→ **OBJECTIVE**
Reproduce the items from the line containing "Click the vertical scrollbar thumb" through the line containing "tap(81, 209)", requests included, and shift every number in the answers by -40, covering both the coordinates and the viewport sizes. Leave the numbers in the requests unchanged, and omit the pictures from your output.

→ **PROVIDED RECORDS**
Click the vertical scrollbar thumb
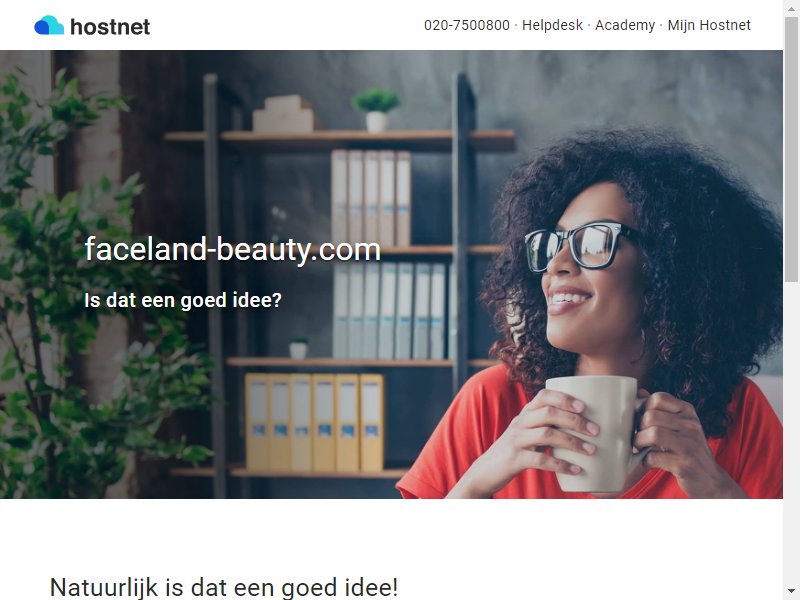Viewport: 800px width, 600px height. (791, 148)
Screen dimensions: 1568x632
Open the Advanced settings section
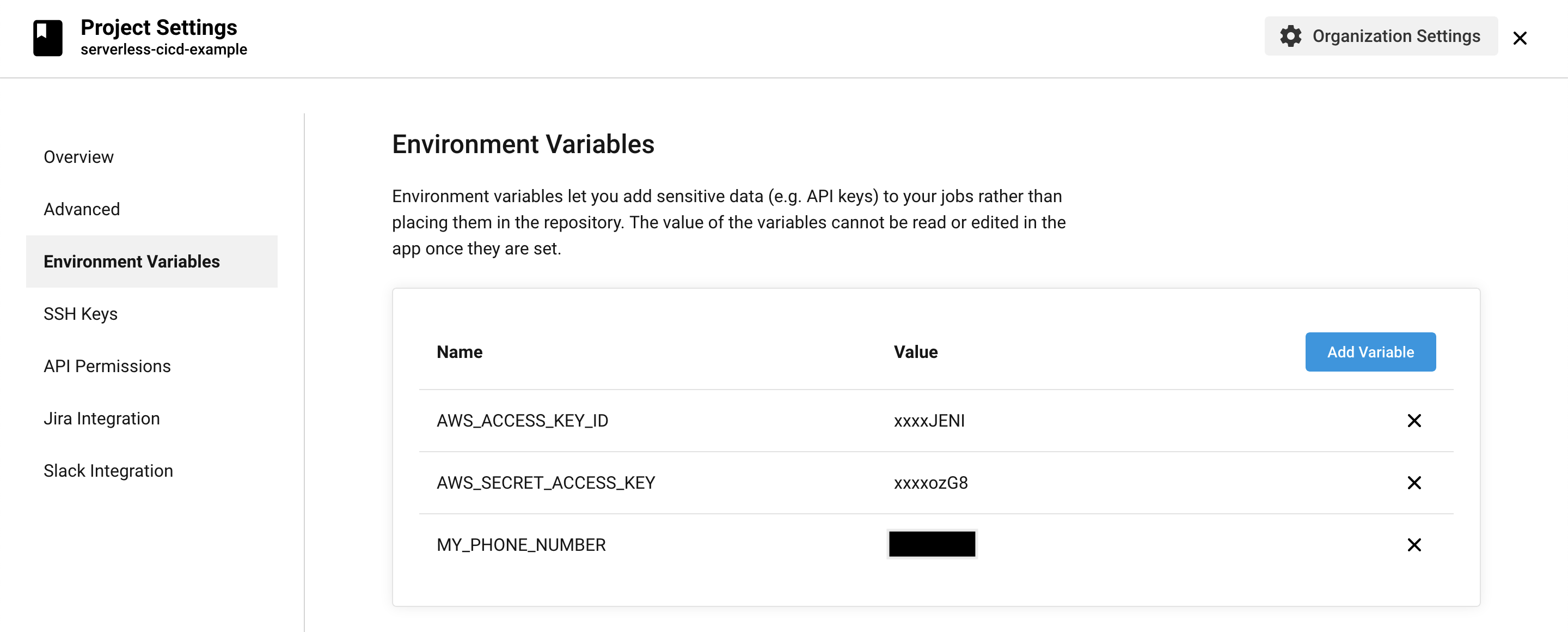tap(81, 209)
==
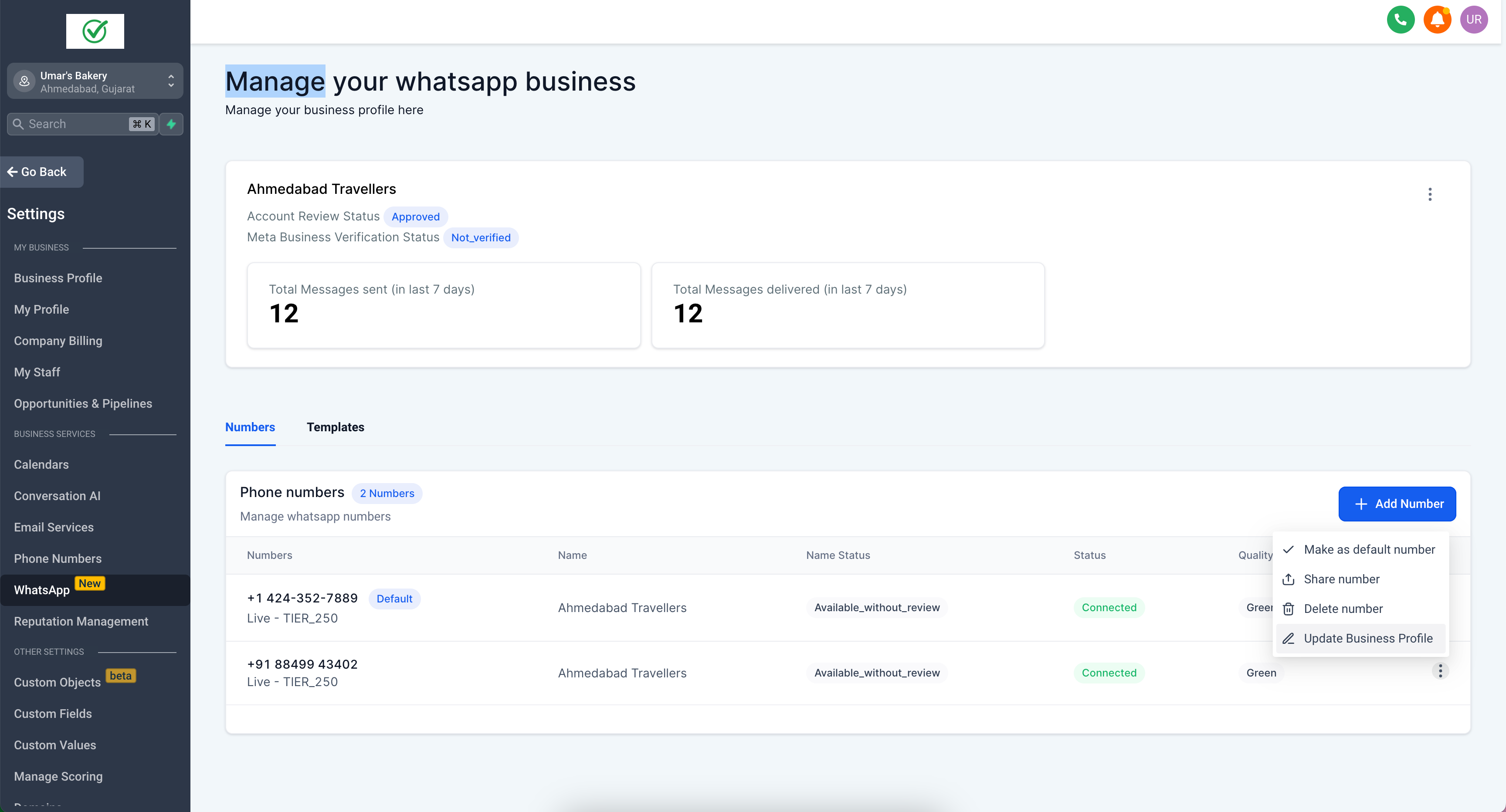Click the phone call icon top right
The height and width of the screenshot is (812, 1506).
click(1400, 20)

→ **FULL SOLUTION**
Click the vertical scrollbar thumb
Viewport: 760px width, 560px height. (751, 108)
Screen dimensions: 1568x632
Open the Advanced settings section
tap(41, 169)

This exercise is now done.